▶ [Письменное задание 1]: Воспроизведите без изменений строки листинга, начиная со строки, содержащей «Task: Search this», и заканчивая строкой, содержащей «(1225, 405)», включая обе граничные строки.

▶ [Текст документа]:
Таким образом, три части «Minima Moralia» заканчиваются не вариациями на тему призраков, а мессиански заряженной констелляцией, в которой «завершенное отрицание <…> складывается в зеркальный шрифт своей противоположности».
Субъект одновременно как вампир и как исторически устаревшее явление, субъект как мертвое и немертвое – в самом начале вступления к «Minima Moralia» сводятся вместе эти две концепции, вообще-то конкурирующие друг с другом: «То, что философы когда-то называли жизнью, сначала стало сферой частной жизни, а потом сферой потребления». За этим коротким предложением кроются разные модели иллюзорного по Адорно. Первая «видимость» – это видимость кьеркегоровского рантье, инициирующая процесс диалектического образа и констелляции. Вторая – это видимость монополистической промышленности, приводящая к остановке этого процесса. Слово «потом» в процитированном предложении из вступления означает хронологическую последовательность, в окончательной же редакции «Minima Moralia» вместо последовательности мы видим беспокойное и впечатляющее двуединство.

▶ [Исходные данные]:
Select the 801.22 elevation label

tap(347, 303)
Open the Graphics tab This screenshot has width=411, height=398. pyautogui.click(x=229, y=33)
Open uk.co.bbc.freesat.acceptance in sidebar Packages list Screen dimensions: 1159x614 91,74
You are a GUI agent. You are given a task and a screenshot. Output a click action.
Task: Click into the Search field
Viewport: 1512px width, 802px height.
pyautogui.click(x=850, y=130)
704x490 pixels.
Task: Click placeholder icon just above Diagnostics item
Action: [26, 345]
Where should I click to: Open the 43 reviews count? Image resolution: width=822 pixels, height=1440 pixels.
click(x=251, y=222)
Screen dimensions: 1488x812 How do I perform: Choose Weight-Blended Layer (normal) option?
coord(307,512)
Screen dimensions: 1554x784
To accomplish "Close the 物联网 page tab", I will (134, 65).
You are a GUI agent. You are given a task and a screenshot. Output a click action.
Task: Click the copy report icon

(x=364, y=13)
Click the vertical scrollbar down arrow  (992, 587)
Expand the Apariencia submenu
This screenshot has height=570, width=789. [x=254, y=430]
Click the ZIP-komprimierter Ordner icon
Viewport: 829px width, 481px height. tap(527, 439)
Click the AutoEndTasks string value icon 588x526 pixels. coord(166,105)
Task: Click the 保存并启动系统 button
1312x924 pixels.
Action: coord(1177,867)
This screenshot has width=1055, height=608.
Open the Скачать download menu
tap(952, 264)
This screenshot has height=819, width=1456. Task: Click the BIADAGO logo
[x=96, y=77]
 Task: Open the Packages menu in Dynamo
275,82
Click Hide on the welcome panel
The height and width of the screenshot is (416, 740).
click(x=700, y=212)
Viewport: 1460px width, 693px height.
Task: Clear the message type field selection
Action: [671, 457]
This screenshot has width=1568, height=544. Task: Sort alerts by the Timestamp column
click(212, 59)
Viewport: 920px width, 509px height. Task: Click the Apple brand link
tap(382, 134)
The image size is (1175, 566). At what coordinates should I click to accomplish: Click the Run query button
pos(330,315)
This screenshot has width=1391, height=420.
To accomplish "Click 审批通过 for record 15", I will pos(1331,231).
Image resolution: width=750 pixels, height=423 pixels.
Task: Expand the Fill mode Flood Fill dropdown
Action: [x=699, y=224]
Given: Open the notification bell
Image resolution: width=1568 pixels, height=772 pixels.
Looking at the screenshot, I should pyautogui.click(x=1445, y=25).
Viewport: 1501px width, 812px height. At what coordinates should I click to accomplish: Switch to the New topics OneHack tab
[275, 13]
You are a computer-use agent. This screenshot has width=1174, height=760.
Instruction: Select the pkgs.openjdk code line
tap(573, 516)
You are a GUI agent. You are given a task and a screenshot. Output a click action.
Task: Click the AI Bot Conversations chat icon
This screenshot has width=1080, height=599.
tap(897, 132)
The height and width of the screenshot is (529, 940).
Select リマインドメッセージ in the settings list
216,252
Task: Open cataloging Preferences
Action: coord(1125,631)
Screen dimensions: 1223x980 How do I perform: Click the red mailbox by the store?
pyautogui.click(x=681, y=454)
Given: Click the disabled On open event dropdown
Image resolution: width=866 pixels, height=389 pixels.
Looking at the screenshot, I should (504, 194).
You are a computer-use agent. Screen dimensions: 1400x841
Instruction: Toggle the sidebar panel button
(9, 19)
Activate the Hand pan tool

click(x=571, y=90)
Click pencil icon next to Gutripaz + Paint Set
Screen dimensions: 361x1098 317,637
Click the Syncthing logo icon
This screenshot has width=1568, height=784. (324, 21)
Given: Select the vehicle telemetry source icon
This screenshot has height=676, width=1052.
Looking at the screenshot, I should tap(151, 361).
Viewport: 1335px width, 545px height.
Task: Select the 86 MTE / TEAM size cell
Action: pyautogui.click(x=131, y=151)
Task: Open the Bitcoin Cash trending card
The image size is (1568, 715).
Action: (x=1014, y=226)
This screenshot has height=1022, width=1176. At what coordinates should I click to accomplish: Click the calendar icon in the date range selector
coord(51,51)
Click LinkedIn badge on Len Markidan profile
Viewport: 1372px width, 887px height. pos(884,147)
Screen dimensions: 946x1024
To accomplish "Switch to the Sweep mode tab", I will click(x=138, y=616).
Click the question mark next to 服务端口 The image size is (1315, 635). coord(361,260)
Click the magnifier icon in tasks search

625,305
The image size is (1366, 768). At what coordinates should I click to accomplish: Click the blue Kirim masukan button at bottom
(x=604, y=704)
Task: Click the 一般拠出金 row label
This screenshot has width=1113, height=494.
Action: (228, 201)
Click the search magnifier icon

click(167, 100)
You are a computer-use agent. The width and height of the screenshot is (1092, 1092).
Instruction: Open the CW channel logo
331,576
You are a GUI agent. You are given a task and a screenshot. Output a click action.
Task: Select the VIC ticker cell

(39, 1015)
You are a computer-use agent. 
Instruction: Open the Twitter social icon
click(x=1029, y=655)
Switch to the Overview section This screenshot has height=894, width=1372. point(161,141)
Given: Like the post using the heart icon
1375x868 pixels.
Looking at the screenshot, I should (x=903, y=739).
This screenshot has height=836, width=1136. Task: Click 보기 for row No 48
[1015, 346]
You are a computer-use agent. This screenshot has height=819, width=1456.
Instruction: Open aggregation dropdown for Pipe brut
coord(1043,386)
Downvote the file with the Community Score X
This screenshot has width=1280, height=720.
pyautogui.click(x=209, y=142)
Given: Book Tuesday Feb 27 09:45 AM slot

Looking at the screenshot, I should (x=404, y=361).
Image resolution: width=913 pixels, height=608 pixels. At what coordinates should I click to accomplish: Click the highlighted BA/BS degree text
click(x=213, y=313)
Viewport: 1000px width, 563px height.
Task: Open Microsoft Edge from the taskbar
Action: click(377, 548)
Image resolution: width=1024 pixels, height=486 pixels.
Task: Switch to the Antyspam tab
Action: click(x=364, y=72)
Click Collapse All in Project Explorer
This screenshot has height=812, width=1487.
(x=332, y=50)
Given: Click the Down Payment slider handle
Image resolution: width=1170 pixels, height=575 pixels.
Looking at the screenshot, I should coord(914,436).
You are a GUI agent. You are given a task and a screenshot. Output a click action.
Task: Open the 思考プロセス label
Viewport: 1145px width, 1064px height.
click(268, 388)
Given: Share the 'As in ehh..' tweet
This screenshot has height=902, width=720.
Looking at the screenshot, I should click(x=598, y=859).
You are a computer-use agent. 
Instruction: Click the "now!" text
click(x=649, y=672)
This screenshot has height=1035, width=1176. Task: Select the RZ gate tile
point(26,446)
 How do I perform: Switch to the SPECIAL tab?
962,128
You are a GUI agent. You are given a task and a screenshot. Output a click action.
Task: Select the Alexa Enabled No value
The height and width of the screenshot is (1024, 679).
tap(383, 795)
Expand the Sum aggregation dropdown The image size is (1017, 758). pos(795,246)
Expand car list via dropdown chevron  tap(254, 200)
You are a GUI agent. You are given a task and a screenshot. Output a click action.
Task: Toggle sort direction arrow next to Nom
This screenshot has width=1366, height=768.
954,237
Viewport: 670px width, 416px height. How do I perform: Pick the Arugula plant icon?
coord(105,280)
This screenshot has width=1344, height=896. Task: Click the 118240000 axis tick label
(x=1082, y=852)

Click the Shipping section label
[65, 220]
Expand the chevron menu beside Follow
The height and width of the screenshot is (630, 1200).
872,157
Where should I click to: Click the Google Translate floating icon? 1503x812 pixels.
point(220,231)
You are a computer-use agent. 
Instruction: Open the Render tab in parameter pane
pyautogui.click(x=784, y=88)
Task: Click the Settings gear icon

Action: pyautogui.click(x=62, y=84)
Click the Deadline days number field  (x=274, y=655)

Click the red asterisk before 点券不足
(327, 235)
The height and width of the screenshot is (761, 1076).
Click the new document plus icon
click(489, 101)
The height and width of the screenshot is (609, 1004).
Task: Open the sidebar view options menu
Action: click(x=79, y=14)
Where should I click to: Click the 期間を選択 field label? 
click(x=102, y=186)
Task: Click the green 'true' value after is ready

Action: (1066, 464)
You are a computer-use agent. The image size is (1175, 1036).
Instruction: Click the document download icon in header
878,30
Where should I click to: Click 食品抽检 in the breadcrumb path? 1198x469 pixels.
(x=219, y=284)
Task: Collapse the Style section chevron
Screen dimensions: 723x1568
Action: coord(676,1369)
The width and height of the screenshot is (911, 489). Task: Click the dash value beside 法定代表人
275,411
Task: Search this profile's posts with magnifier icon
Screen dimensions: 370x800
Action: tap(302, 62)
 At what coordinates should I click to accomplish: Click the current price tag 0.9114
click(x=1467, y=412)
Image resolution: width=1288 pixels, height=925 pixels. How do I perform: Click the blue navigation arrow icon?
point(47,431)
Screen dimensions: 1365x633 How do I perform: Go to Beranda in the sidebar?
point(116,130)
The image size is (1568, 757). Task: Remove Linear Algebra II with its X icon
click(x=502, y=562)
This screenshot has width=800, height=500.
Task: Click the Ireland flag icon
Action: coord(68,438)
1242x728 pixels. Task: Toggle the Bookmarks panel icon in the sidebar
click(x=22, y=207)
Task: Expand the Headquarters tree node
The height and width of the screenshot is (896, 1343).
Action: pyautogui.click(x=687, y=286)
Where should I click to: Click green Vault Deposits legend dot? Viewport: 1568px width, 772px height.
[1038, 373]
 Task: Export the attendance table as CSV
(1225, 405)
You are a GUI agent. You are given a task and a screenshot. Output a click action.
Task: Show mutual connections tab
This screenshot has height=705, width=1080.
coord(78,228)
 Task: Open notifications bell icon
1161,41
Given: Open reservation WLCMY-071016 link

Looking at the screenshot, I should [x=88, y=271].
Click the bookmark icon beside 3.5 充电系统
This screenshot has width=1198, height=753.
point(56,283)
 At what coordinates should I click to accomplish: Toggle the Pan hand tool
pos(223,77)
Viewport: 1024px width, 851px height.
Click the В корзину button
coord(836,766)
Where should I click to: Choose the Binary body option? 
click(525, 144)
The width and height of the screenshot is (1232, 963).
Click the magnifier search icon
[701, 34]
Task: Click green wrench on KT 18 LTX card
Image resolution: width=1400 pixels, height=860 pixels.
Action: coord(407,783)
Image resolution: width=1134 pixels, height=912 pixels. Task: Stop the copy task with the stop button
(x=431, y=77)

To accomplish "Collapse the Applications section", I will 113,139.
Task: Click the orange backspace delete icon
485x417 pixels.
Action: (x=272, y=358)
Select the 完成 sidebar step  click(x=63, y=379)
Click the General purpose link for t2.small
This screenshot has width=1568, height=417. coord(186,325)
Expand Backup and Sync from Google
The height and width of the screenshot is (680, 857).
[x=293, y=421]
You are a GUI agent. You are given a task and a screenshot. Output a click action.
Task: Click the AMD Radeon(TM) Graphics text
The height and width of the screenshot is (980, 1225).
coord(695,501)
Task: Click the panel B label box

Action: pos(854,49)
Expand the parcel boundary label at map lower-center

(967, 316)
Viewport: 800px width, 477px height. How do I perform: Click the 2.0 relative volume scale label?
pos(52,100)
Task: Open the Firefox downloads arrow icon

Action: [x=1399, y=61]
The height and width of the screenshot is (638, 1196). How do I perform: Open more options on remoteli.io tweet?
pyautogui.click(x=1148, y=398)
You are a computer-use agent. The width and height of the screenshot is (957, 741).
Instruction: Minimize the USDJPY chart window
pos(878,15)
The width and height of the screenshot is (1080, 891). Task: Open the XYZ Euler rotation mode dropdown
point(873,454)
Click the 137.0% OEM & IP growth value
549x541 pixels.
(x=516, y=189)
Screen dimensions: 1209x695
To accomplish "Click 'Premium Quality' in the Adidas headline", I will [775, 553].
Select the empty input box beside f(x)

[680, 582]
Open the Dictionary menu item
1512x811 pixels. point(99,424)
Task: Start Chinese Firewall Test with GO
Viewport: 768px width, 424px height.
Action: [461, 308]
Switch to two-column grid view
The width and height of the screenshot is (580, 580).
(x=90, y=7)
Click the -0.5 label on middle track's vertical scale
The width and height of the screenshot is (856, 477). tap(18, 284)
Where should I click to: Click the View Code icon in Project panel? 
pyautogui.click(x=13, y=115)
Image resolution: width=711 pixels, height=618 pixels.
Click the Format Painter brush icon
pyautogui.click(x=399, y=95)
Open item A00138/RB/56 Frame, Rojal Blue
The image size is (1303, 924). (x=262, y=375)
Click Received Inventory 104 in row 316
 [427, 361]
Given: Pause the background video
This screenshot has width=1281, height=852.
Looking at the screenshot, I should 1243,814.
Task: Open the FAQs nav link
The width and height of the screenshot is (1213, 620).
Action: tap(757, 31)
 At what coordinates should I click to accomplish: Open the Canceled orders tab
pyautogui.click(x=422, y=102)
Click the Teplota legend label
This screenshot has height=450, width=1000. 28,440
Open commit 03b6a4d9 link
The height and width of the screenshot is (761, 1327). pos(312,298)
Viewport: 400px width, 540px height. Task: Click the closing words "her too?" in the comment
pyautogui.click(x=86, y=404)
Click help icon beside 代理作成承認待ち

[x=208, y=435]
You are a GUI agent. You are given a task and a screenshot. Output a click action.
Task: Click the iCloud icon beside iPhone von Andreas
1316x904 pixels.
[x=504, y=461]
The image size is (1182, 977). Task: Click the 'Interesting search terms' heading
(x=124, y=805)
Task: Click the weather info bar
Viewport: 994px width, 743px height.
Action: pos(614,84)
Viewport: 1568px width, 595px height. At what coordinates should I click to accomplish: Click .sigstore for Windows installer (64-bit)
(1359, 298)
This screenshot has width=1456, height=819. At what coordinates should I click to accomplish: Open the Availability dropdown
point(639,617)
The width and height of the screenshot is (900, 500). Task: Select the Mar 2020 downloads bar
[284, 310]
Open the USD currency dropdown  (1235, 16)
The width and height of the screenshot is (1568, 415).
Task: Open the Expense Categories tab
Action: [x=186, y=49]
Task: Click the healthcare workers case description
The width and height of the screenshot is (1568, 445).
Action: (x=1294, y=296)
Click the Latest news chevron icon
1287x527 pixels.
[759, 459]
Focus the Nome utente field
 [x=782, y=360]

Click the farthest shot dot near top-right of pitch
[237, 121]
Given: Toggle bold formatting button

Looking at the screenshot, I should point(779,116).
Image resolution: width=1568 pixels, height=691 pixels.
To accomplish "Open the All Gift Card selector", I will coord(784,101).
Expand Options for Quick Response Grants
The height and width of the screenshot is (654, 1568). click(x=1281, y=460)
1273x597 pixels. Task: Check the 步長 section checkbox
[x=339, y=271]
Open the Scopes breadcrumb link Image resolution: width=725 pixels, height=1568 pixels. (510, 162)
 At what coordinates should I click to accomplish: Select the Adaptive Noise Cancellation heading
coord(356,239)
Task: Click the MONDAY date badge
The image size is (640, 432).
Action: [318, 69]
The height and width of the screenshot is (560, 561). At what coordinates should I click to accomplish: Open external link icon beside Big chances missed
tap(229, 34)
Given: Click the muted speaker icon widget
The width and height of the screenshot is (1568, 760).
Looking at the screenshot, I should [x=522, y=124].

▶ [Письменное задание 2]: Выпишите дословно и целиком текст о «Minima Moralia».

▶ [Полное решение 1]:
Task: Search this profile's posts with magnifier icon
Screen dimensions: 370x800
Action: tap(302, 62)
 At what coordinates should I click to accomplish: Click the current price tag 0.9114
click(x=1467, y=412)
Image resolution: width=1288 pixels, height=925 pixels. How do I perform: Click the blue navigation arrow icon?
point(47,431)
Screen dimensions: 1365x633 How do I perform: Go to Beranda in the sidebar?
point(116,130)
The image size is (1568, 757). Task: Remove Linear Algebra II with its X icon
click(x=502, y=562)
This screenshot has width=800, height=500.
Task: Click the Ireland flag icon
Action: coord(68,438)
1242x728 pixels. Task: Toggle the Bookmarks panel icon in the sidebar
click(x=22, y=207)
Task: Expand the Headquarters tree node
The height and width of the screenshot is (896, 1343).
Action: pyautogui.click(x=687, y=286)
Where should I click to: Click green Vault Deposits legend dot? Viewport: 1568px width, 772px height.
[1038, 373]
 Task: Export the attendance table as CSV
(1225, 405)

▶ [Полное решение 2]:
Таким образом, три части «Minima Moralia» заканчиваются не вариациями на тему призраков, а мессиански заряженной констелляцией, в которой «завершенное отрицание <…> складывается в зеркальный шрифт своей противоположности».
Субъект одновременно как вампир и как исторически устаревшее явление, субъект как мертвое и немертвое – в самом начале вступления к «Minima Moralia» сводятся вместе эти две концепции, вообще-то конкурирующие друг с другом: «То, что философы когда-то называли жизнью, сначала стало сферой частной жизни, а потом сферой потребления». За этим коротким предложением кроются разные модели иллюзорного по Адорно. Первая «видимость» – это видимость кьеркегоровского рантье, инициирующая процесс диалектического образа и констелляции. Вторая – это видимость монополистической промышленности, приводящая к остановке этого процесса. Слово «потом» в процитированном предложении из вступления означает хронологическую последовательность, в окончательной же редакции «Minima Moralia» вместо последовательности мы видим беспокойное и впечатляющее двуединство.